It took three hours for them to walk to Maureen’s house, and only because they kept getting lost. It was a long and painful walk, with Othella in front, her feet throbbing like she’d stepped on a bed of nails. Ruby marched behind her like a disgruntled soldier, still cussing and fussing. “Lord have mercy! What did I let you talk me into
this
time?” Ruby growled.
Othella whirled around so suddenly, Ruby bumped into her. “I wish to God that you’d stop all that bitchin’ and moanin’. I’m doin’ the best I can. And if that ain’t good enough for you, you can go on back home, Ruby Jean. Or you can go on back to Miss Ola Mae’s house. I’m sure she don’t know we left yet, and you still got a key to her front door.”
“You know I can’t go back to that woman’s house. Now that we know she knows Glenn, and he’s goin’ to be stayin’ there, too. All I got to say is, this whorehouse-runnin’ white woman better come through or I am goin’ back home. You can stay here and hunt for a job and a husband till the Rapture for all I care. I just hope that the next time a man tries to make you suck his dick, you can get out of doin’ it on your own.”
Othella gave Ruby a contrite look. “Ruby Jean, we’re goin’ to be all right. I know Miss Mo’reen is goin’ to take real good care of us. We’ll be happy.”
“Livin’ in a whorehouse?”
“It’s better than livin’ on the street! It’s better than livin’ with people like that Ola Mae woman! And besides, we won’t stay at Miss Mo’reen’s that long. Every chance I get, I am goin’ to go out lookin’ for a better job and a nicer place for us to live.”

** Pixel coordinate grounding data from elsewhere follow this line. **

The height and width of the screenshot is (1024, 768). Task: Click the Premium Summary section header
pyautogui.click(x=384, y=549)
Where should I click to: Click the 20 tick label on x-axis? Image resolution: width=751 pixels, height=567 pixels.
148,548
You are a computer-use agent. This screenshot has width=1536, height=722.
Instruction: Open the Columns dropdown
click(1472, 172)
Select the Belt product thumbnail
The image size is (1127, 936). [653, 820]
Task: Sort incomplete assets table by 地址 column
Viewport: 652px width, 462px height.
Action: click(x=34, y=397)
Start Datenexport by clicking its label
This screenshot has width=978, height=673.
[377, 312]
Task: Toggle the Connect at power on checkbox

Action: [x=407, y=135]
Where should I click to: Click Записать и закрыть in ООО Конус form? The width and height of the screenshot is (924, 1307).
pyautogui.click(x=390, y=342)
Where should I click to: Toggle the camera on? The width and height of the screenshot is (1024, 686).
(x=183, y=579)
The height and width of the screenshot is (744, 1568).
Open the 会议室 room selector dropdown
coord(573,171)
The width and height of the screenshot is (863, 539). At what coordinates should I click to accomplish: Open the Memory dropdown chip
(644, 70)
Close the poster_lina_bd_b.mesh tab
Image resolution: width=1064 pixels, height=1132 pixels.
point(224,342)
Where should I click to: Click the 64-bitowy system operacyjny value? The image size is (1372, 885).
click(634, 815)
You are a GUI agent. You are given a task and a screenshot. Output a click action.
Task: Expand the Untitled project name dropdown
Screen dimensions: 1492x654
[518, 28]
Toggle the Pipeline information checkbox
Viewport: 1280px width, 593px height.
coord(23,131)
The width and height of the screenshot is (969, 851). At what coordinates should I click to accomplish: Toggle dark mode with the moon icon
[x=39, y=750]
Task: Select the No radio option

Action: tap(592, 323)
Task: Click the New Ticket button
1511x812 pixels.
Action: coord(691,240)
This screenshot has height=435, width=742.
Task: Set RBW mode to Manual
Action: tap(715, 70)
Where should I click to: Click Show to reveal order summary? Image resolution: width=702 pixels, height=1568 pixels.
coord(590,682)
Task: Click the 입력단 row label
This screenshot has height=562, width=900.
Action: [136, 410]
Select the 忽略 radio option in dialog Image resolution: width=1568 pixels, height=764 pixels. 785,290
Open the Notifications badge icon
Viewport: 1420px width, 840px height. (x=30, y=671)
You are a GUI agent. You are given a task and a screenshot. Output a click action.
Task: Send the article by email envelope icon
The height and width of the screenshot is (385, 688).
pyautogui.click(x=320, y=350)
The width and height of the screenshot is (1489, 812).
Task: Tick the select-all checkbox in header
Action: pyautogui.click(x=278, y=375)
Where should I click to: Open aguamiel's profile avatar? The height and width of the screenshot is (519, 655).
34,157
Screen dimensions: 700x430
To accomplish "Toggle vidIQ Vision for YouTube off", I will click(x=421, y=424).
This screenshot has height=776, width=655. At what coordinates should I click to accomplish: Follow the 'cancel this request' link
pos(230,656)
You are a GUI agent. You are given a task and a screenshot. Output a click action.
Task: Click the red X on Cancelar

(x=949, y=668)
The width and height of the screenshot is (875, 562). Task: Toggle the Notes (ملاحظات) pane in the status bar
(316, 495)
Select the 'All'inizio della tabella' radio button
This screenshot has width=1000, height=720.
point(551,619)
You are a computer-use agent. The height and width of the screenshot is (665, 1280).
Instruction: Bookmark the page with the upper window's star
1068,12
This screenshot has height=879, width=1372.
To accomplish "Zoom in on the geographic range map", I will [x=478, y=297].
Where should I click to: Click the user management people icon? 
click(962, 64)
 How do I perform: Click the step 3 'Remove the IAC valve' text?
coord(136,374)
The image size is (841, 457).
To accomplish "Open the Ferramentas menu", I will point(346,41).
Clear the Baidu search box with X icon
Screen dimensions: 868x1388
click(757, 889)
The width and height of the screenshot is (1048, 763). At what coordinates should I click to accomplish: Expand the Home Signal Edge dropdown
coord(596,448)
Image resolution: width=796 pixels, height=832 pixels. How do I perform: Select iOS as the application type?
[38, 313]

“What if you get pregnant by one of Miss Mo’reen’s tricks?” Ruby’s question caught Othella completely off guard.
“Pregnant?”
Ruby nodded. “We both know that that bleach douche don’t work all of the time,” she reminded.
“It works for me!” Othella hissed, resuming her walk down the darkened street. “Now come on. Miss Mo’reen is waitin’ on us, and we already much later than I told her we’d get there.”
As soon as Ruby and Othella entered the notorious red light district, they received a lot of stares. Nobody bothered them, though, because it was assumed that they were maids on their way to work.
“This is it,” Othella said, stopping in front of a large light blue house that reminded Ruby of the old plantations that the slave owners used to run. And that was exactly what it used to be. However, it had been renovated, repainted a few times, and brought up to speed as far as the modern world was concerned. Two white gliders sat on either side of the large wraparound front porch. Red and gold brocade curtains covered every window that Othella and Ruby could see. A neat row of fake red roses had been planted in the front yard and on the sides of the house, resembling a necklace.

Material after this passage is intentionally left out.